Holmes P, Oppenheimer L W, Wen S W
Division of Maternal-Fetal Medicine, Ottawa Hospital, University of Ottawa, ON, Canada.
BJOG. 2001 Nov;108(11):1120-4. doi: 10.1111/j.1471-0528.2003.00265.x.
To examine the relationship between the cervical dilatation at which women present in labour and the subsequent likelihood of caesarean section.
Retrospective cohort study.
University teaching hospital.
3,220 women met the entry criteria from 14,050 deliveries between January 1995 and December 1999.
Women meeting the following criteria were identified: those in spontaneous labour with a singleton pregnancy and a cephalic presentation at 37-42 weeks of gestation; all women delivering within 36 hours of first presentation were included. Women who had spontaneous rupture of the membranes before first attendance were excluded.
The primary outcome was the rate of caesarean section. Secondary outcomes were operative vaginal delivery, fetal weight, cord pH, five minute Apgar score, length of labour, labour augmentation with oxytocin and epidural analgesia.
The risk of caesarean section decreased with increasing cervical dilatation at presentation. This was true for nulliparous (n = 1,168) and parous women (n = 2,052). The caesarean section rate of nulliparous women presenting at 0-3cm (n = 812) was 10.3%, compared with 4.2% for those presenting at 4cm-10 cm (n = 356), and the mean duration of labour before presentation was 2.0 hours versus 4.5 hours, respectively (P = 0.0001). For parous women the caesarean section rates were 5.7% and 1.3%, respectively (P = 0.0001). There were significantly greater frequencies of use of oxytocin and epidural analgesia by women presenting earlier in labour. The caesarean section rate of 185 nulliparae (15.8%) who were initially allowed home was no different from those admitted immediately (9.2% vs 8.2%, P = 0.67). Similarly, 196 (9.5%) of multiparae went home and had a caesarean section rate of 3.6%, compared with 3.1% if admitted immediately (P = 0.76).

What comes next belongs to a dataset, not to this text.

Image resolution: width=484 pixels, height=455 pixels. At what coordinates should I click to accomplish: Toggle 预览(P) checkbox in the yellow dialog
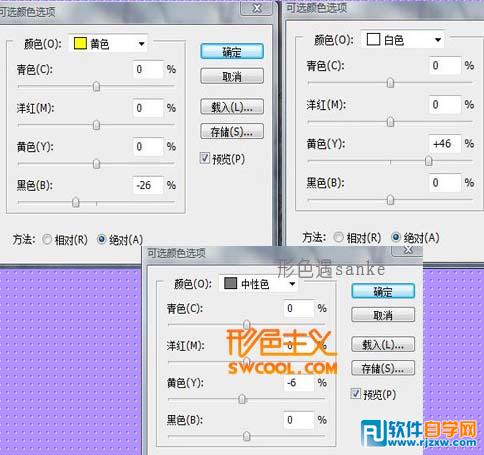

Women who present to hospital at 0-3cm spend less time in labour before presentation and are more likely to have obstetric intervention than those presenting in more advanced labour. Outcomes were similar whether or not the woman was initially allowed home.
研究产妇临产后宫颈扩张程度与随后剖宫产可能性之间的关系。
回顾性队列研究。
大学教学医院。
1995年1月至1999年12月期间14050例分娩中有3220名妇女符合纳入标准。
确定符合以下标准的妇女:妊娠37 - 42周单胎妊娠、头先露且自然临产者;首次就诊后36小时内分娩的所有妇女均纳入。排除首次就诊前胎膜早破的妇女。
主要结局为剖宫产率。次要结局包括阴道助产、胎儿体重、脐血pH值、5分钟阿氏评分、产程、缩宫素引产及硬膜外镇痛。
临产后剖宫产风险随宫颈扩张程度增加而降低。初产妇(n = 1168)和经产妇(n = 2052)均如此。初产妇宫颈扩张0 - 3cm时就诊者(n = 812)剖宫产率为10.3%,而宫颈扩张4 - 10cm时就诊者(n = 356)剖宫产率为4.2%,就诊前平均产程分别为2.0小时和4.5小时(P = 0.0001)。经产妇剖宫产率分别为5.7%和1.3%(P = 0.0001)。临产后较早就诊的妇女使用缩宫素和硬膜外镇痛的频率显著更高。185例初产妇(15.8%)最初被允许回家,其剖宫产率与立即入院者无差异(9.2%对8.2%,P = 0.67)。同样,196例经产妇(9.5%)回家,其剖宫产率为3.6%,而立即入院者剖宫产率为3.1%(P = 0.76)。
宫颈扩张0 - 3cm时入院的妇女就诊前产程较短,比产程进展更明显时入院的妇女更可能接受产科干预。无论妇女最初是否被允许回家,结局相似。